Social and emotional learning gaining new focus under Common Core

“We sometimes get push back from teachers, who say that ‘right now, my top priority is Common Core’, and we tell them that social and emotional learning is not a distraction,” Gil said. “You’re not going to be able to achieve Common Core standards if kids aren’t working collaboratively and aren’t engaged.”

Definitions of social and emotional learning vary, but the teachers in a new national survey released Wednesday for CASEL explained the concept as “the ability to interact or get along with others”; “teamwork or cooperative learning”; “life skills or preparing for the real world”; and “self-control or managing one’s behaviors.” The survey, conducted by the public opinion firm Hart Research, polled a representative sample of 605 teachers and found that more than 75 percent believed that a greater focus on social and emotional learning would be a “major benefit” to students because of its positive impact on workforce readiness, school attendance and graduation, life success, college preparation and academic success.

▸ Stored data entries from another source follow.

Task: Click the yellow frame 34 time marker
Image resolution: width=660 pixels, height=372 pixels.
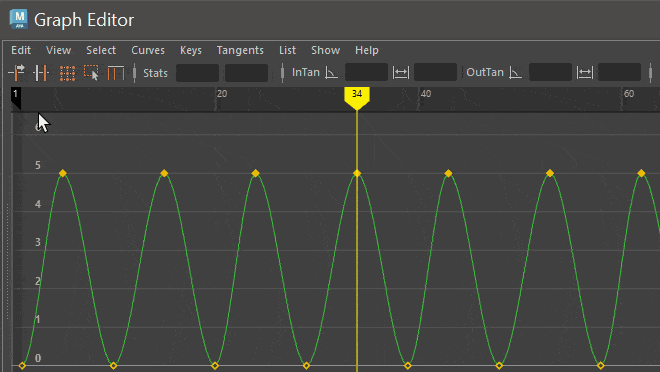Action: click(357, 98)
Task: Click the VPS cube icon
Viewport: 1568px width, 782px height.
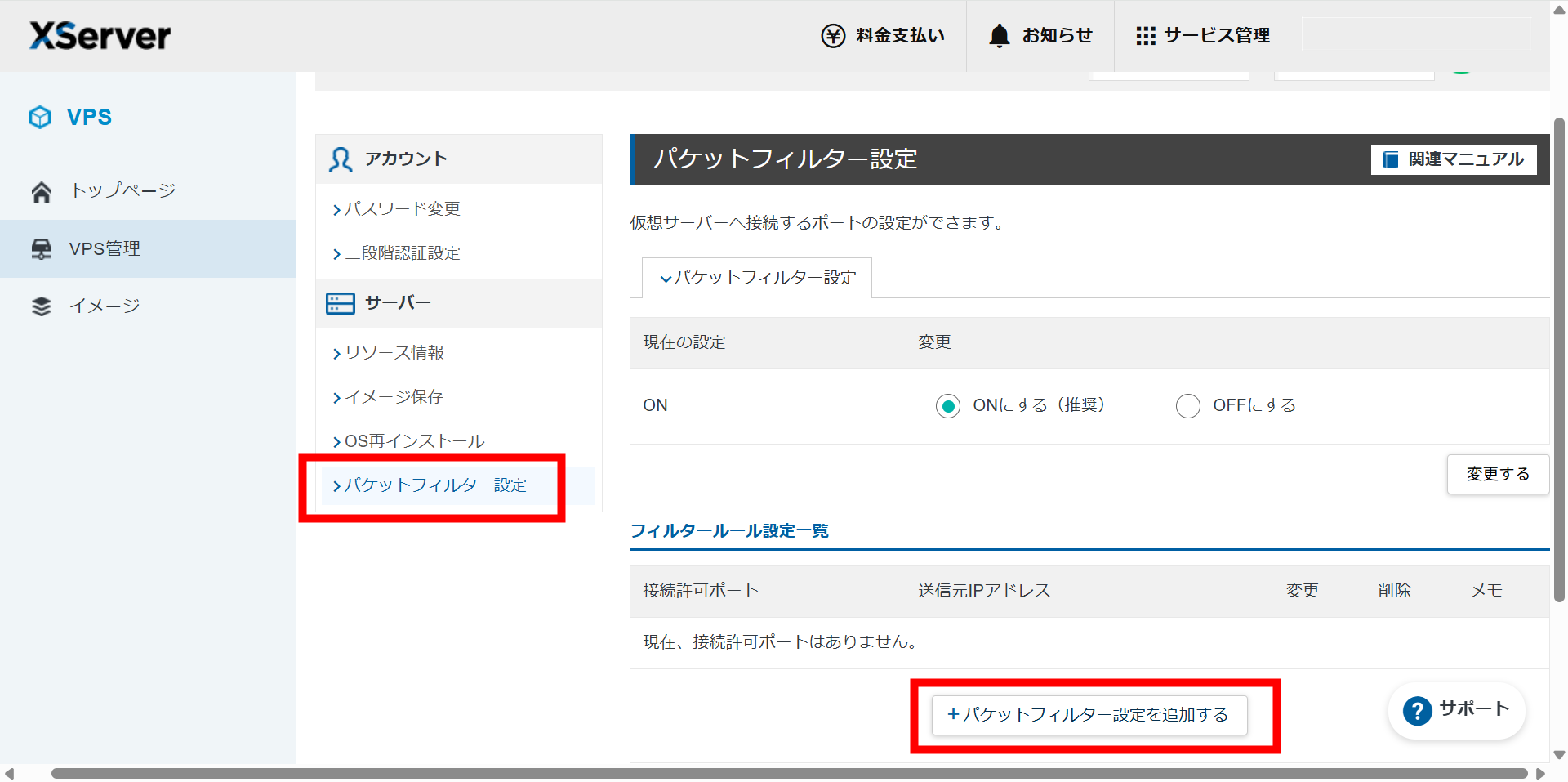Action: click(x=40, y=118)
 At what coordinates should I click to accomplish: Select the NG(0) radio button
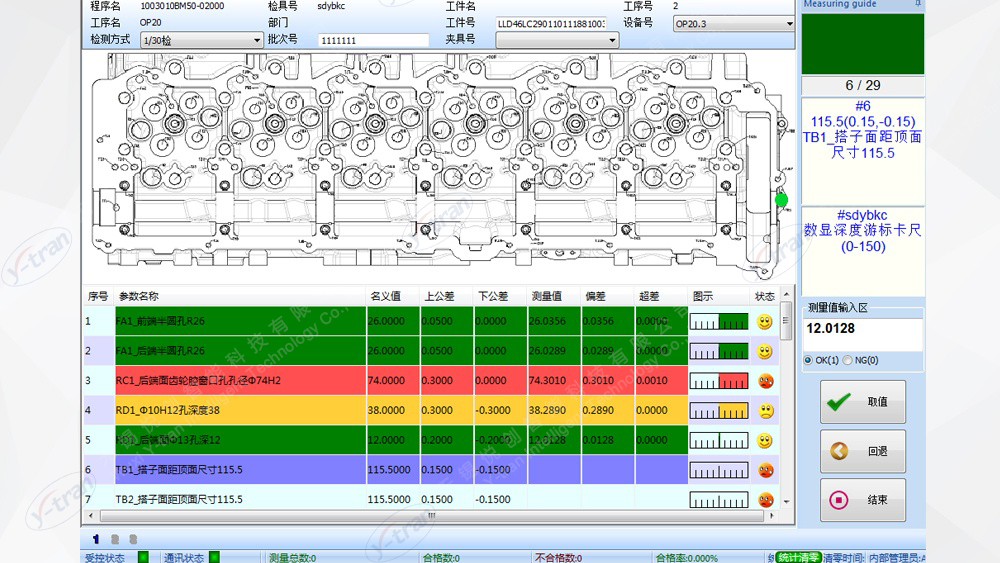[848, 360]
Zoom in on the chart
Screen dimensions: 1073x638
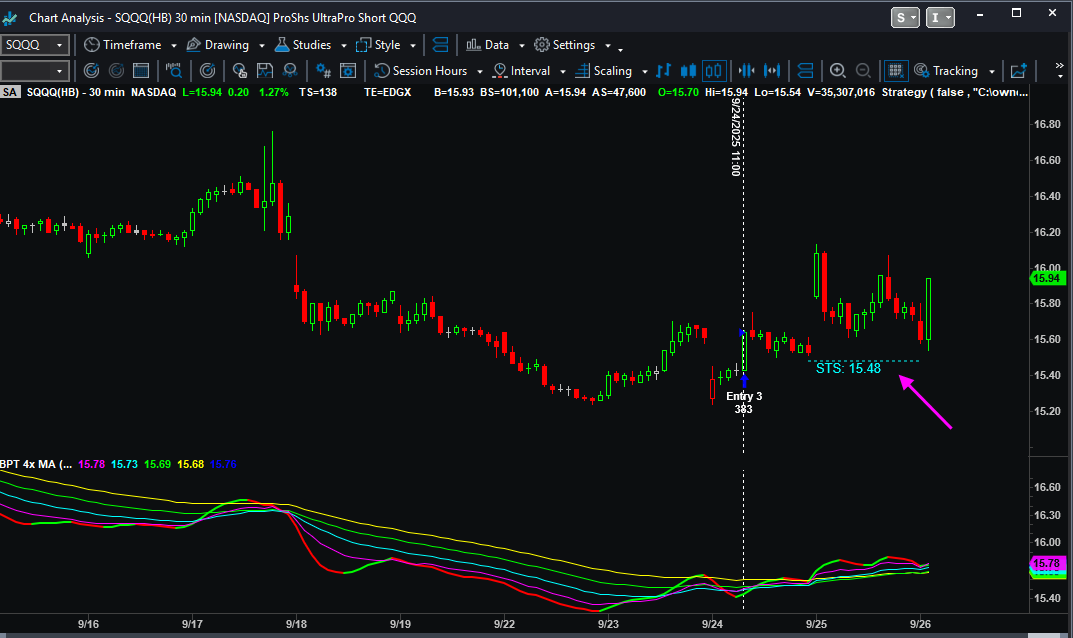pyautogui.click(x=838, y=71)
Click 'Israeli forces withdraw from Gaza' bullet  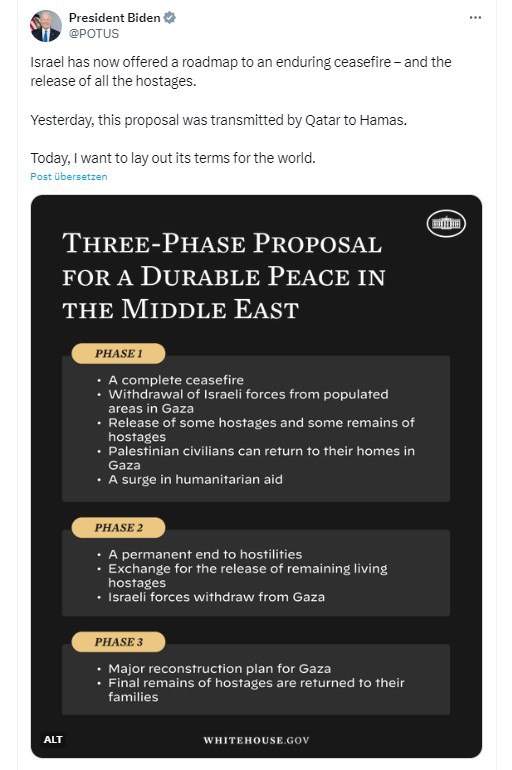click(216, 597)
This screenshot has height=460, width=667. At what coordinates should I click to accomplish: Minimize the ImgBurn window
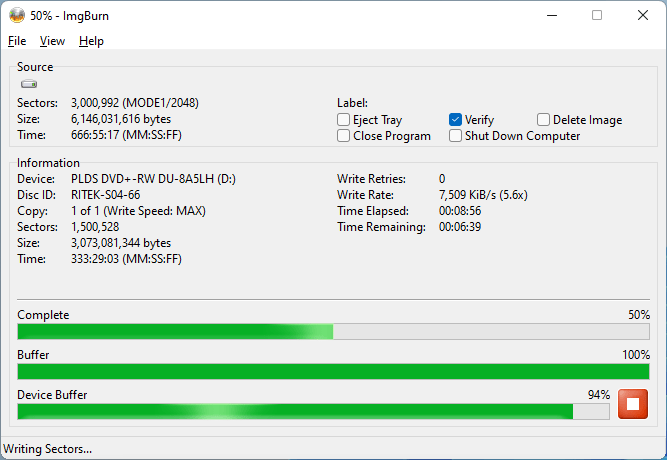551,15
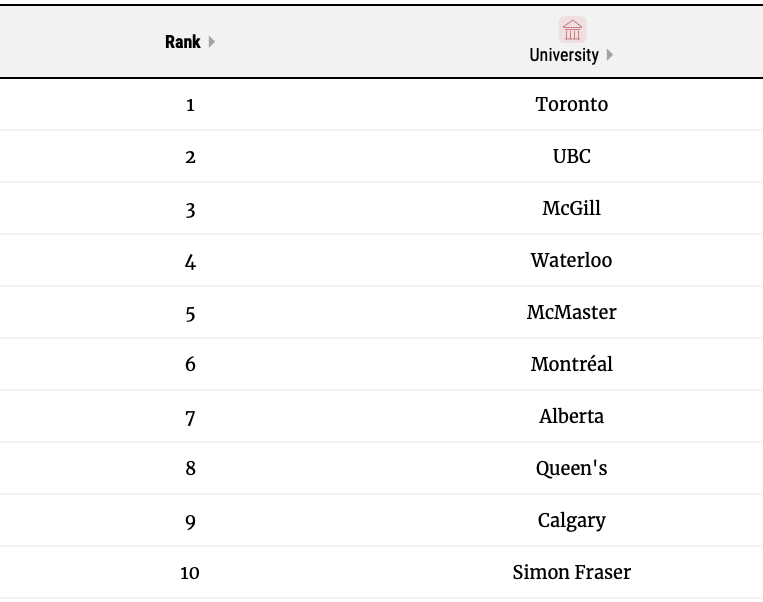Click rank number 5 cell
This screenshot has width=763, height=602.
point(190,313)
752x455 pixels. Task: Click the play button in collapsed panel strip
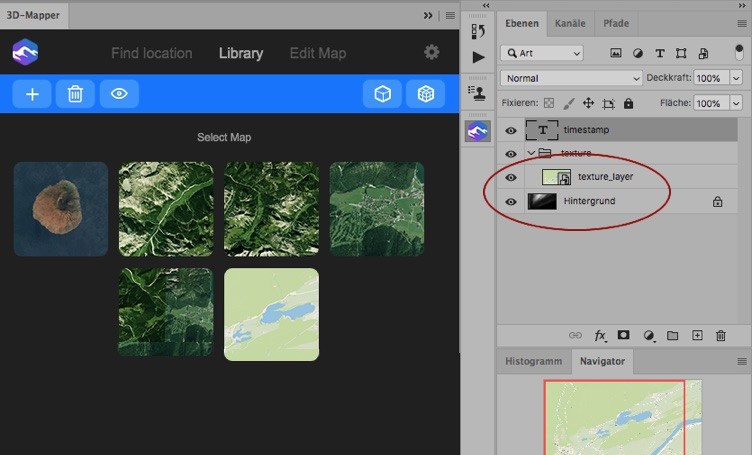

Research has found that school-based social and emotional learning programs improve students’ classroom behavior, reduce bullying and other conduct problems, and deepen connections between students and teachers, according to a analysis published in the journal Child Development of 213 programs. Schools that incorporated social and emotional learning also showed gains in student academic achievement – on average, a gain of 11 percentile points, the study found.

Equally important, children are more likely to express their creativity, curiosity and empathy in environments where they feel included and safe.

Secretary of Education Arne Duncan says that teaching self-control, perseverance and grit, a term made popular in Paul Tough’s book, “How Children Succeed,” is particularly critical for children who live in violent environments. “We can systematically teach these skills and provide an inoculation to some of the toxic environment,” Duncan told reporters at the Education Writers Association conference at Stanford earlier this month.

In Flores’s third grade class on a recent Thursday morning, a math discussion proceeded using what students call “professional discourse” and “academic discourse,” statements designed to help students respond politely and articulate ideas thoughtfully. The technique is part of Flores’s social and emotional teaching, which also includes holding a Morning Meeting that combines academics and time for sharing; greeting each student by name; using eye contact; and having each student do a variety of classroom jobs, which builds a sense of community and ownership.

“Javon, why do you concur with my thinking?” asked Meranza, who stood beside a document camera and an overhead projector to explain her math results. “I concur with your thoughts because,” began Javon, launching into a math proof. “Could you please project your voice, Meranza?” asked Niema. “Absolutely,” replied Meranza. “It would be my pleasure to.”

“The goal is for them to be asking the questions of each other and to have those rigorous conversations,” Flores said. “These are skills that are going to help them with the Common Core and with everything. These will help them be better people.”